— START INFORMATION GIVEN —

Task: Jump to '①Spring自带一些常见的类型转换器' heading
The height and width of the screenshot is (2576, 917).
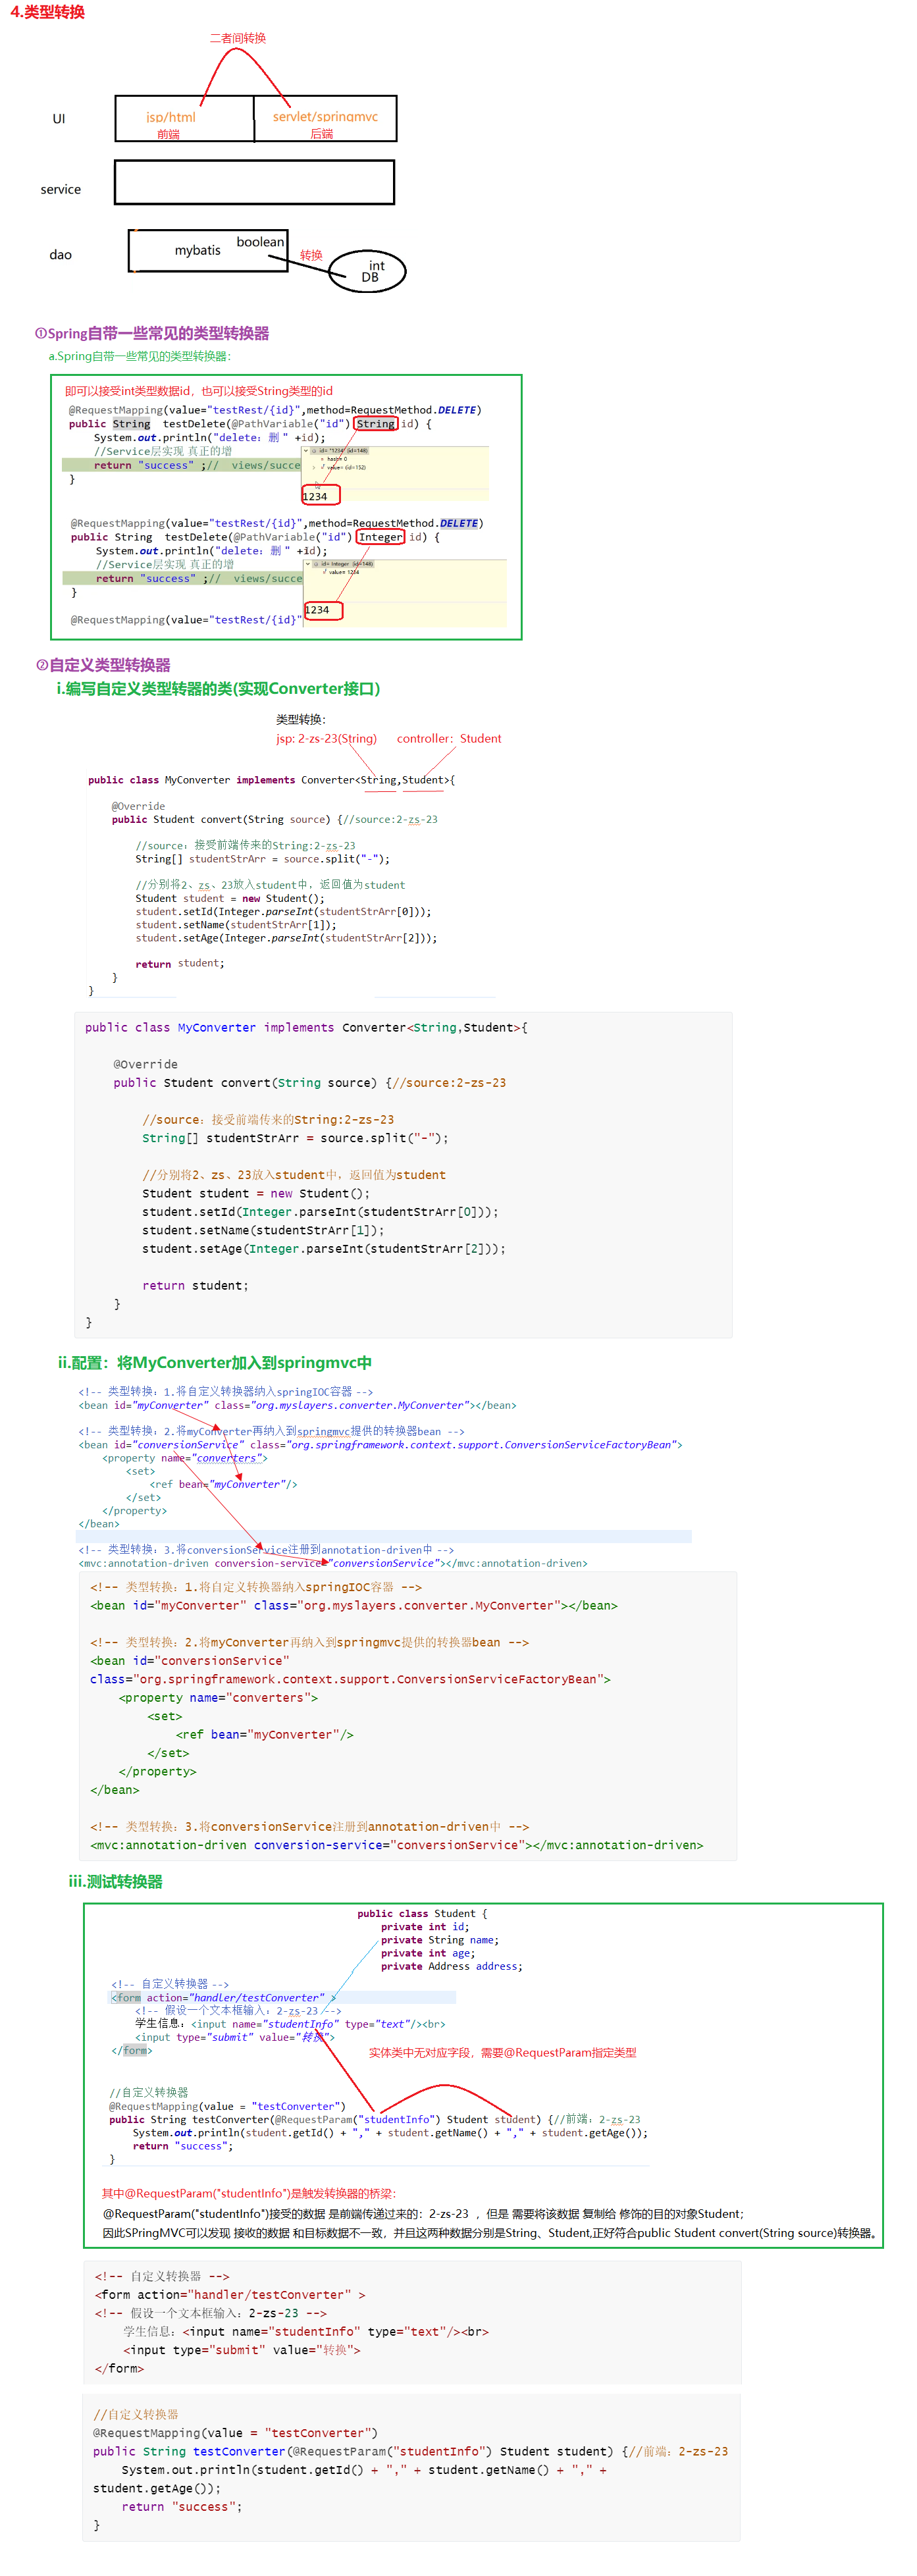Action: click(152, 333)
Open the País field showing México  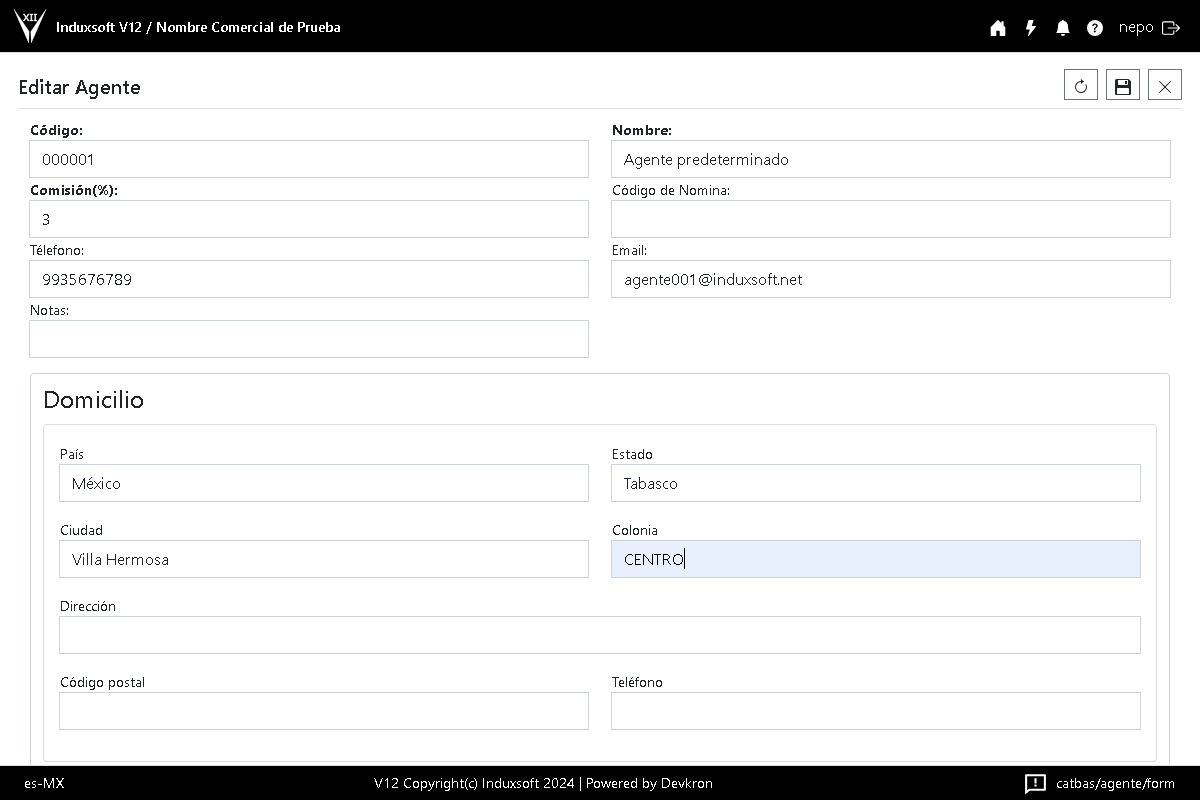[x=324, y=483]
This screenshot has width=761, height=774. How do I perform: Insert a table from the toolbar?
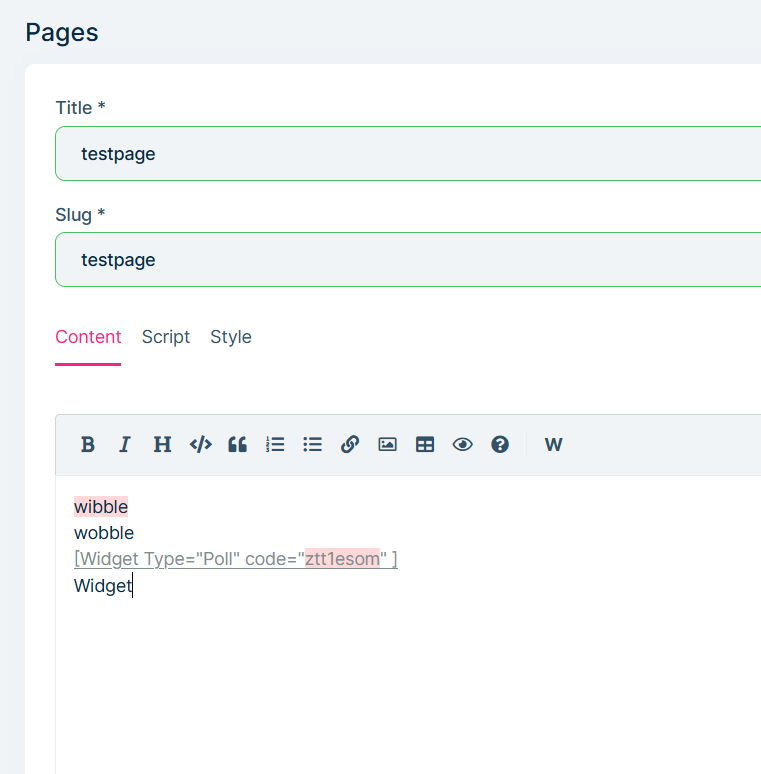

— END INFORMATION GIVEN —

PROBLEM TO WORK ON »
Which lines in the material above contain the word "height"? Pull each of them out in full.

WORKED ANSWER »
The height and width of the screenshot is (2576, 917).
This screenshot has width=761, height=774. How do I perform: Insert a table from the toolbar?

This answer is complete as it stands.